A princípio, convém ressaltar que a falta de empatia é uma das causas para os discursos de ódio. Nessa perspectiva, a filósofa Hanna Arendt desenvolveu o conceito de “banalidade do mal”, o qual revela que a maldade se naturalizou na humanidade e se mostrou intrínseca ao indivíduo. Sob essa ótica, evidencia-se na crítica de Arendt os discursos de ódio na internet, em virtude do individualismo presente. Assim, apenar de ser um meio de difusão de informações, a internet se torna um espaço de perseguição e violência na ausência de respeito mútuo.
Outrossim, a falta de educação digital é outro complexo dificultador.
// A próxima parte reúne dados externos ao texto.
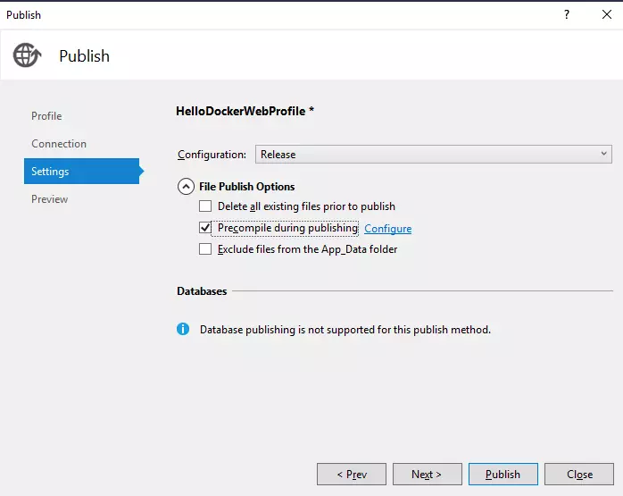Collapse the File Publish Options chevron
Image resolution: width=623 pixels, height=496 pixels.
pos(186,186)
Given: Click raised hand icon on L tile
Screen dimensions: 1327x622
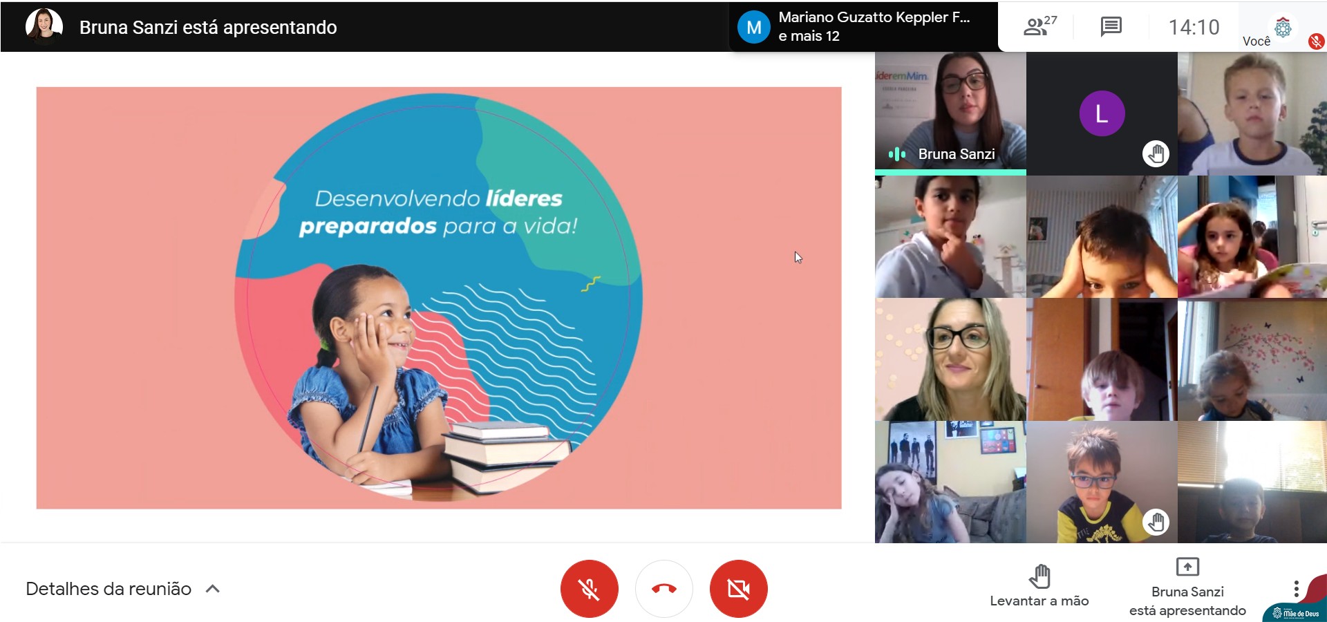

Nesse contexto, conforme o filósofo Schopenhauer, os limites do campo de visão de uma pessoa determinam seu entendimento a respeito do mundo. Dessa forma, se os indivíduos não são orientados sobre crimes digitais, limites de exposição nas redes e a forma segura de navegar online, sua visão será limitada. Assim, ficam vulneráveis a ataques ou podem praticar infrações. Desse modo, é fundamental estabelecer limites e orientar desde a vida estudantil sobre a temática.